▸ **Instructions to follow**
Duplicate the following lines without any changes, starting at the line that contains "This screenshot has height=843, width=1259." and running through the end of the lines.
>>>>
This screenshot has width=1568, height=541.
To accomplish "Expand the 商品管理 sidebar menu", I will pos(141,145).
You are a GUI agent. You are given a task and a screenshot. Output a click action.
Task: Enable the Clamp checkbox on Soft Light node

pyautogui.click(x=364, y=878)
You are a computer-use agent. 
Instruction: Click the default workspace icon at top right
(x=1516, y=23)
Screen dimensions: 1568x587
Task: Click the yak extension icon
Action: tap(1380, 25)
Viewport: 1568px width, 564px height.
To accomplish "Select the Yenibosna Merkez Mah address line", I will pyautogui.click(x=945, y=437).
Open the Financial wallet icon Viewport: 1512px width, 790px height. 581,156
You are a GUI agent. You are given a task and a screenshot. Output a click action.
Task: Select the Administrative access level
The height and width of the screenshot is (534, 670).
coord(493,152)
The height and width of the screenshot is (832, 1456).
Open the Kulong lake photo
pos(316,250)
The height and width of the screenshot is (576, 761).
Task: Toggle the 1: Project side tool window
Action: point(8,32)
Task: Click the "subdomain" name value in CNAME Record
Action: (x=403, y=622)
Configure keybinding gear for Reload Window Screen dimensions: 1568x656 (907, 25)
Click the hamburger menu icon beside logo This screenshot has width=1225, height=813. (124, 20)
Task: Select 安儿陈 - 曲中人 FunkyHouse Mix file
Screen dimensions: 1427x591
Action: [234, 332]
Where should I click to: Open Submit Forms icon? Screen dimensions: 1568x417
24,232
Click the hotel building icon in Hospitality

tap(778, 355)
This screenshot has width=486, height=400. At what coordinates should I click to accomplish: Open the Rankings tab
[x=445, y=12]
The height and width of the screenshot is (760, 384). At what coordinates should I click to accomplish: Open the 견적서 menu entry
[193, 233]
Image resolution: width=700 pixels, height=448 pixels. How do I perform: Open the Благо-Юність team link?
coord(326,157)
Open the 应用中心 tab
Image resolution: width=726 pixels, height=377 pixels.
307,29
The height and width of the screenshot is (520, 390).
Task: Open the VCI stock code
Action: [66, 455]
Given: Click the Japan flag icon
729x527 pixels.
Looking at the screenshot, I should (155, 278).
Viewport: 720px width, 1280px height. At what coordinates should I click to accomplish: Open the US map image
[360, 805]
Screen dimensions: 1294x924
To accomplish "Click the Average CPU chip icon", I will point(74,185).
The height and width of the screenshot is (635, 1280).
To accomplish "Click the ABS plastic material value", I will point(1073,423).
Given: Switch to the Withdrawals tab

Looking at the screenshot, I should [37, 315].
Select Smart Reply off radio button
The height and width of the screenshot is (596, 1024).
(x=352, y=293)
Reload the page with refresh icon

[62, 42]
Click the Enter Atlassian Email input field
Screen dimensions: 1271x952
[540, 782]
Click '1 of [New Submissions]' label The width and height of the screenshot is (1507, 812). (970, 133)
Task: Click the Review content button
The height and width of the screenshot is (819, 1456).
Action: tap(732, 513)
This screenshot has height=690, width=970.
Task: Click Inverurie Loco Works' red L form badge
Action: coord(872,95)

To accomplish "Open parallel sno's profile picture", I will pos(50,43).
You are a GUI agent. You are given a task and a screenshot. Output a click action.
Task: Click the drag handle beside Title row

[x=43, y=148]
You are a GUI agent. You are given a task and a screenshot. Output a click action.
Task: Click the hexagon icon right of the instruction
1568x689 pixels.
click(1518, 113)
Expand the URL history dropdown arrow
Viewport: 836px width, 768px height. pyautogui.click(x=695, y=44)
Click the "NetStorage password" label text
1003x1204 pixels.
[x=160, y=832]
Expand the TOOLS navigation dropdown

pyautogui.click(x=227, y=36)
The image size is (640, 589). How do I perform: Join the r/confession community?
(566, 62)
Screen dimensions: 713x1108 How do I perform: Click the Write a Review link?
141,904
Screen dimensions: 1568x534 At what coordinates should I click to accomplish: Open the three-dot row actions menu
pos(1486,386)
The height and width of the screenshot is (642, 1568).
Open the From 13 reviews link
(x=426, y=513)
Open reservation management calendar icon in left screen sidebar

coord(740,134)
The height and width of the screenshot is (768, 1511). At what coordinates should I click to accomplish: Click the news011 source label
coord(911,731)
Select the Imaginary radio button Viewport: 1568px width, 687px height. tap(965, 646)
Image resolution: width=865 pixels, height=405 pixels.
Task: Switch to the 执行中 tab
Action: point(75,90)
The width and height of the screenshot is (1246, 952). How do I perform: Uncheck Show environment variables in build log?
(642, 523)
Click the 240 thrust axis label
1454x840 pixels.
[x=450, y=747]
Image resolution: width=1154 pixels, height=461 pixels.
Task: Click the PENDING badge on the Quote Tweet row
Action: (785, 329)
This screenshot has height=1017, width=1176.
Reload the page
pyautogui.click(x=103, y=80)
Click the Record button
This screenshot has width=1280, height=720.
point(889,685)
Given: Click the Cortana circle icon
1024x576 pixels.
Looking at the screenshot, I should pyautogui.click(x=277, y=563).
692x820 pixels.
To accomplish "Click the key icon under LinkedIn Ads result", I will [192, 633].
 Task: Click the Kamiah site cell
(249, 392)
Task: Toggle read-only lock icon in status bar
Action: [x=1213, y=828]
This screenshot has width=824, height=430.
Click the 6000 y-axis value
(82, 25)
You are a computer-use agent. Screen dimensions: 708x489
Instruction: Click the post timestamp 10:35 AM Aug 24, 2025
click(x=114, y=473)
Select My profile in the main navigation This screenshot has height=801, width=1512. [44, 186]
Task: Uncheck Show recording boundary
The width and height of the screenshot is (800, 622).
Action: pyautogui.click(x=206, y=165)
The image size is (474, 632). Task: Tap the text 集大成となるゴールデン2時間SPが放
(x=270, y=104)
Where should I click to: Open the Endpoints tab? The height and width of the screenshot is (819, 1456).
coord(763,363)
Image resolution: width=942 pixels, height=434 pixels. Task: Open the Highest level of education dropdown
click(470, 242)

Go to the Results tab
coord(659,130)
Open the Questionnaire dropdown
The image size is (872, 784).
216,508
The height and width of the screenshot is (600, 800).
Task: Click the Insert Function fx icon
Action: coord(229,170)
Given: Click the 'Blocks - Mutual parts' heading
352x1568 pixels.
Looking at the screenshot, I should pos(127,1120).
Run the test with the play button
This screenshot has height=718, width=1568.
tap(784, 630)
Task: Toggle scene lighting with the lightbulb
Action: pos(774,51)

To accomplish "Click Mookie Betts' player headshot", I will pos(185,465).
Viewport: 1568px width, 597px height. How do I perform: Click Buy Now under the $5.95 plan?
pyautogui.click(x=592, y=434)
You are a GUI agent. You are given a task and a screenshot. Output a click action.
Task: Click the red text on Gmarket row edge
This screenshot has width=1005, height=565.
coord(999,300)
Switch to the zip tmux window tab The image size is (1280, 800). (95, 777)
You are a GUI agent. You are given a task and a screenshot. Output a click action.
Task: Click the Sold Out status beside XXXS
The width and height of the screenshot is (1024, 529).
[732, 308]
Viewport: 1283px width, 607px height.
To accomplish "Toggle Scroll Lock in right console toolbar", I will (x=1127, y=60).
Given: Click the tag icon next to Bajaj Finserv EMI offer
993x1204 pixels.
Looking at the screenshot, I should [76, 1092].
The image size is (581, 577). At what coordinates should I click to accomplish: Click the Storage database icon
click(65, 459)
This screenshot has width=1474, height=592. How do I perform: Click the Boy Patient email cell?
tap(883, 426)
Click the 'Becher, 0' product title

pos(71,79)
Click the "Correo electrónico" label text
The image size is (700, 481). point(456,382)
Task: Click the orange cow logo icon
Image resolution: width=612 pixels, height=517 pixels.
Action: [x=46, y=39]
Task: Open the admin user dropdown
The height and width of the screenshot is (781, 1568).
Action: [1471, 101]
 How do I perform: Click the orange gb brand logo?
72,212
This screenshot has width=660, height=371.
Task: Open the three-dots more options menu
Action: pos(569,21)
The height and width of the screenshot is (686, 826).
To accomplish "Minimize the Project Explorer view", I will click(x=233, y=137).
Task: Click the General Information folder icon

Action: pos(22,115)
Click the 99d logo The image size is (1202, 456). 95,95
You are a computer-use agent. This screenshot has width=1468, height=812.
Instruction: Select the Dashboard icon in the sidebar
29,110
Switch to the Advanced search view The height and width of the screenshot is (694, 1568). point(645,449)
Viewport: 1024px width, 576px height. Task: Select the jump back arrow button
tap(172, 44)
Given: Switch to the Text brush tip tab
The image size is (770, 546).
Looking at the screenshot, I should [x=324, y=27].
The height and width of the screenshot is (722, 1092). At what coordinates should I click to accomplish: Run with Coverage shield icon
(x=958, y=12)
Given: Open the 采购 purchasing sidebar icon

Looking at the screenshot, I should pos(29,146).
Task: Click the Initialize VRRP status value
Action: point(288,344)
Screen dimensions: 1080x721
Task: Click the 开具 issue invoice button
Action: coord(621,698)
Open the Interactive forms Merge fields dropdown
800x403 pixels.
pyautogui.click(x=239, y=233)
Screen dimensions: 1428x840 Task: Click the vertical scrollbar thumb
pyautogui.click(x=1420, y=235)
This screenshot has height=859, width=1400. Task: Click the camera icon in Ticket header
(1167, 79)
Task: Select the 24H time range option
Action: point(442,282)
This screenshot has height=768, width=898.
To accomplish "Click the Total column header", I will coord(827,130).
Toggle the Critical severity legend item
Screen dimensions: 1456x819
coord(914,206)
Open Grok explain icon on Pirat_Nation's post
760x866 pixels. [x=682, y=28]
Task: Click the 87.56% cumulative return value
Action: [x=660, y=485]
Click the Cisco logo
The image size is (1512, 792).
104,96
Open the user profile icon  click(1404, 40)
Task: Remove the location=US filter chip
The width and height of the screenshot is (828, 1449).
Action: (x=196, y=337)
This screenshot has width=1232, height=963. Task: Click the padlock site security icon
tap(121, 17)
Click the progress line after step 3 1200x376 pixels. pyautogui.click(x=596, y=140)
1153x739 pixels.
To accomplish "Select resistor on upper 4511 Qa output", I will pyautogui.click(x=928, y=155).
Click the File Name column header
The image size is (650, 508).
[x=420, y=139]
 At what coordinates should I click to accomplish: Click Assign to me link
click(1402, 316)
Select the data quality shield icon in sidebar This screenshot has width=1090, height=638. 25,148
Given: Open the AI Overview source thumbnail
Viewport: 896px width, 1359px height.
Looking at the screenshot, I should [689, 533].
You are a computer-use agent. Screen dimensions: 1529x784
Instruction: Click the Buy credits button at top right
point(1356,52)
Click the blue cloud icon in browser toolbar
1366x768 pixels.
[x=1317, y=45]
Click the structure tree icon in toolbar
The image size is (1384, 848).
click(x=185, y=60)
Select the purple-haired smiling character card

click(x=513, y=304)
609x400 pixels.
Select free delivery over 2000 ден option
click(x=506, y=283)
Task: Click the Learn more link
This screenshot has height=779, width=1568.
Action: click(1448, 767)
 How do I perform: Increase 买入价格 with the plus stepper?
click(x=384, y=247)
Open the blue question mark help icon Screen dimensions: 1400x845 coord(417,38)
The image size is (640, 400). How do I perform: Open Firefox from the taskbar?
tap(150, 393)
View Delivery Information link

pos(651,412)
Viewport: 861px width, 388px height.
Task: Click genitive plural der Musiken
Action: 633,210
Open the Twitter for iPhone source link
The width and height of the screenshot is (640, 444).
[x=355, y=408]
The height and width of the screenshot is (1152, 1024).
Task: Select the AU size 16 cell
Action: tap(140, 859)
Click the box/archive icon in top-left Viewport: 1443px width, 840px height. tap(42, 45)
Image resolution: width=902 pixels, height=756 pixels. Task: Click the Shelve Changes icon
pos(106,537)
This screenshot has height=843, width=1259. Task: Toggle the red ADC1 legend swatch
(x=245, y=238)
<<<<
▸ **Full answer**
This screenshot has height=843, width=1259. Task: Toggle the red ADC1 legend swatch
(x=245, y=238)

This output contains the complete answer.